JAKARTA, HARIANHALUAN.ID – Menteri Kebudayaan Republik Indonesia, Fadli Zon, menyampaikan apresiasi penuh dan menegaskan bahwa pidato Presiden Prabowo Subianto dalam Sidang Majelis Umum ke-80 PBB di New York pada Selasa (23/09/2025) malam telah menempatkan Indonesia di posisi penting panggung dunia. Pidato itu menggaungkan amanat konstitusi untuk menciptakan perdamaian dan penghapusan terhadap penjajahan di muka bumi. Suara Indonesia makin diperhitungkan.
Menurutnya, pidato tersebut menampilkan dimensi sejarah, nilai, dan identitas budaya bangsa yang dengan penuh kebanggaan dibawa ke forum terbesar dunia.
“Sebagaimana ditegaskan dalam konstitusi kita, UUD 1945 Pasal 32 ayat 1, negara wajib memajukan kebudayaan nasional Indonesia di tengah peradaban dunia. Pidato Presiden di hadapan Majelis Umum PBB menunjukkan bagaimana kebudayaan Indonesia menjadi kekuatan moral dan peradaban, yang relevan untuk menjawab tantangan global sekaligus memperkuat posisi bangsa di mata dunia,” ujar Menbud.
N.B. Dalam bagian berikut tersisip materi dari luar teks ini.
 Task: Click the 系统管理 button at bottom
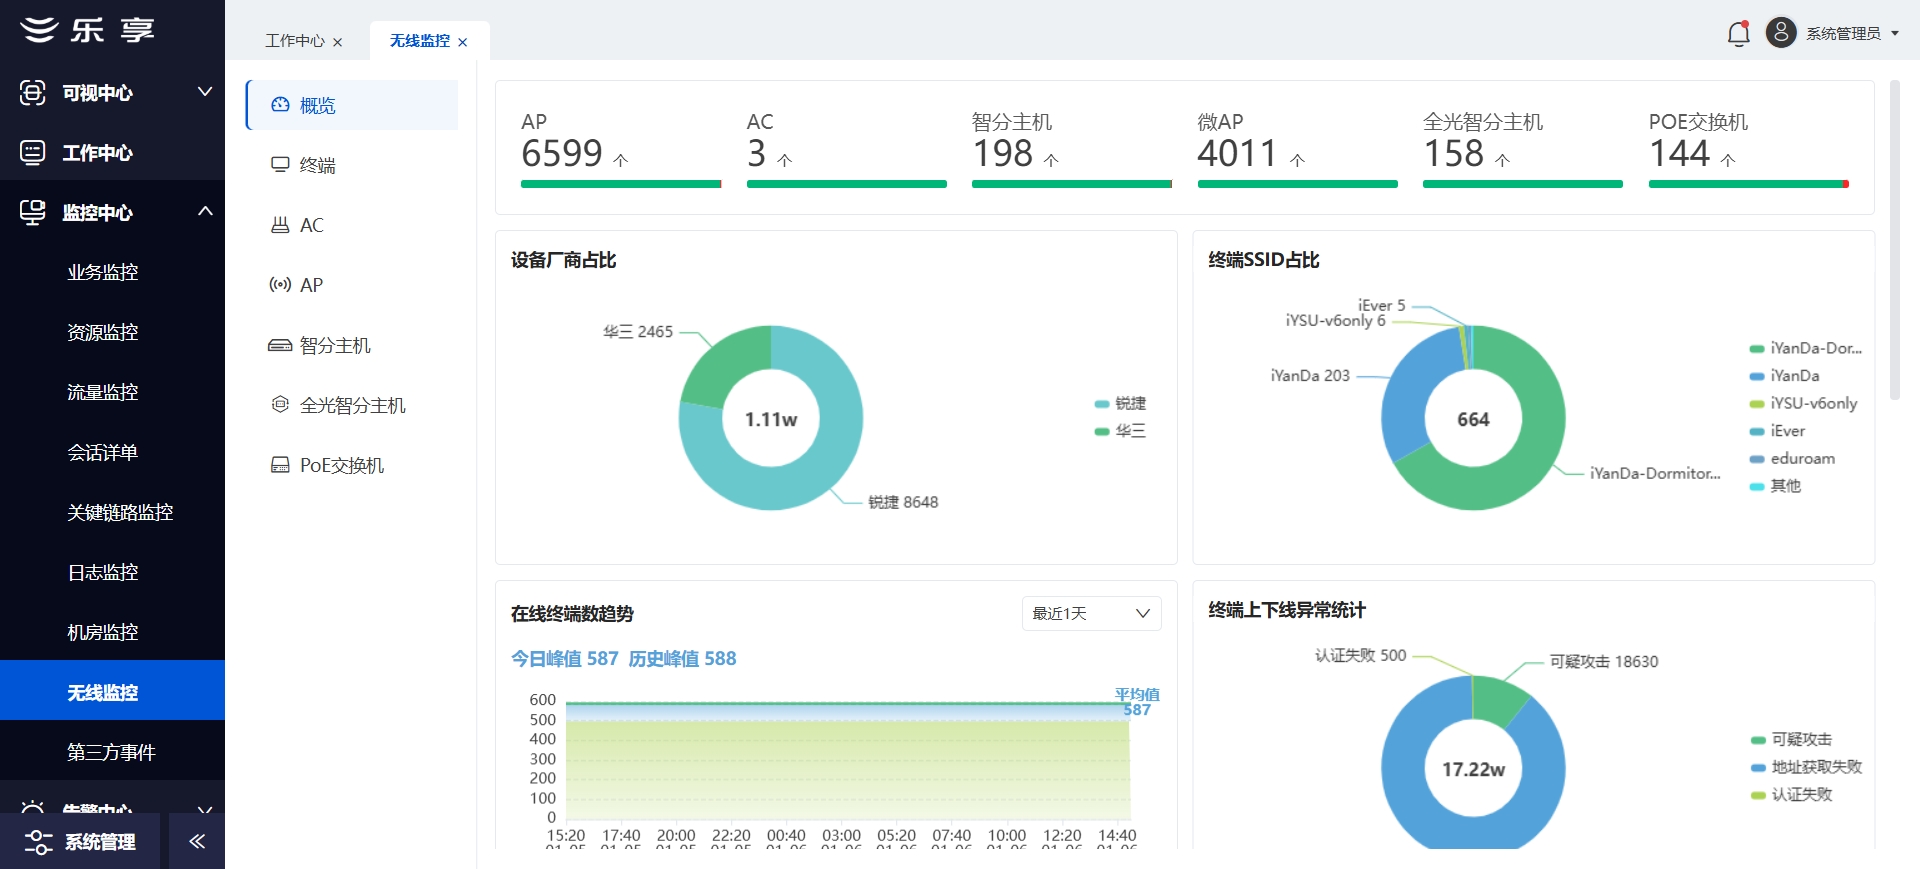(x=82, y=841)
Di hadapan para kepala negara, lanjut Menbud, Presiden Prabowo menyampaikan dengan penuh keyakinan bahwa dunia hari ini dituntut untuk memilih sisi sejarah yang benar, terutama terkait dukungan bagi perjuangan Palestina. “Presiden menegaskan bahwa dukungan dan pengakuan negara Palestina adalah langkah yang tepat di sisi sejarah yang benar. Sejarah akan terus mencatat, apakah kita membiarkan ketidakadilan berlangsung atau bangkit untuk menjaga martabat kemanusiaan. Ini adalah pesan peradaban yang menjadi arah bagi generasi mendatang,” ujar Fadli.
Fadli juga menyoroti pidato Presiden yang mengingatkan tentang refleksi perjalanan bangsa Indonesia di masa kolonialisme, penindasan, dan perjuangan panjang menuju kemerdekaan. “Presiden menekankan bagaimana kita tahu arti penderitaan, arti hidup dalam apartheid, arti dirampas dari keadilan. Dari pengalaman itu, Indonesia belajar bahwa solidaritas global adalah kunci. Ini bukan hanya berbicara tentang Indonesia, tetapi tentang kemanusiaan secara universal,” jelas Fadli.
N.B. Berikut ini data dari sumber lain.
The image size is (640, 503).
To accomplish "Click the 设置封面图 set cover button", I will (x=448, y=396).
Ia menilai kutipan Presiden dari Thucydides, The strong do what they can, the weak suffer what they must, sebagai peringatan bahwa tatanan dunia yang adil harus menolak doktrin kekuasaan semata. “Indonesia menegaskan bahwa yang benar harus tetap benar, bukan yang kuat yang menentukan kebenaran. Itulah prinsip sejarah yang membimbing arah peradaban,” tambahnya.
Dalam pidatonya, Presiden juga menegaskan bahwa Indonesia telah mencapai swasembada beras dan siap membantu dunia melalui ekspor pangan serta program ketahanan pangan global. Menbud menilai hal ini bukan hanya capaian ekonomi, tetapi juga capaian budaya.
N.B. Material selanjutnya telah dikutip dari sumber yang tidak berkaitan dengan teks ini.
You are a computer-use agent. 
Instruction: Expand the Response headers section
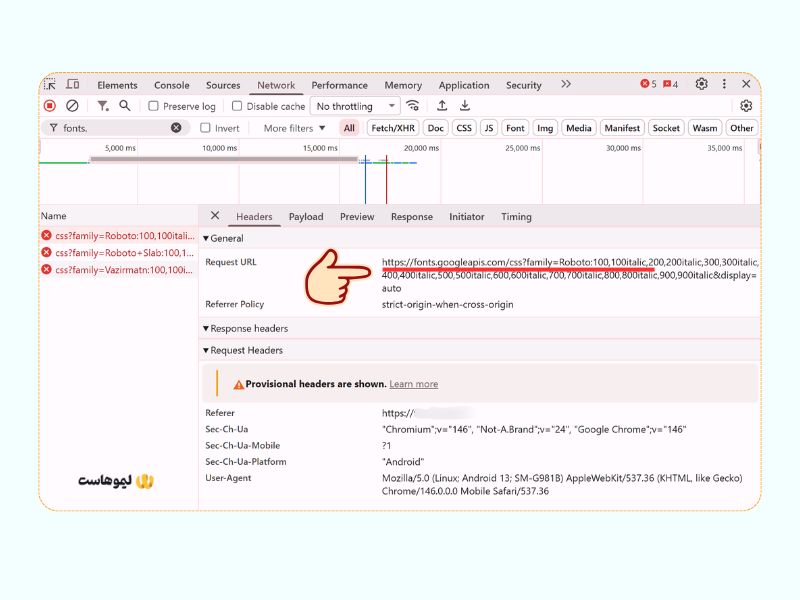[x=248, y=328]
“Indonesia memiliki tradisi agraris yang panjang. Dari sawah, ladang, hingga kebun rakyat, pangan adalah bagian dari identitas budaya kita. Bersama masyarakat, Kementerian Kebudayaan secara aktif melestarikan pangan lokal melalui pendataan di berbagai daerah, khususnya di komunitas adat. Pengetahuan turun-temurun tentang agraria, varietas pangan lokal, dan praktik budaya dalam mengelola tanah adalah warisan yang harus dilindungi,” ujar Fadli.
Ia menegaskan bahwa pelindungan pangan lokal berarti melestarikan identitas, memperkuat kedaulatan, dan menyiapkan masa depan. “Ketahanan pangan yang dibangun Indonesia adalah ketahanan yang berakar pada budaya. Ini adalah kontribusi budaya dan ilmu pengetahuan yang bersumber dari pengalaman sejarah bangsa kita bagi dunia, memadukan tradisi dan inovasi untuk menjawab krisis pangan dan iklim global,” tambahnya.
Fadli menegaskan, Kementerian Kebudayaan akan terus mendukung visi Presiden dengan memperluas diplomasi budaya Indonesia di dunia internasional. “Pidato Presiden di PBB meneguhkan bahwa Indonesia bukan sekadar negara berkembang yang secara pasif berpartisipasi, melainkan bangsa dengan warisan peradaban besar yang siap turut menentukan arah. Diplomasi budaya akan menjadi salah satu instrumen utama untuk membawa pesan ini ke dunia,” tegasnya.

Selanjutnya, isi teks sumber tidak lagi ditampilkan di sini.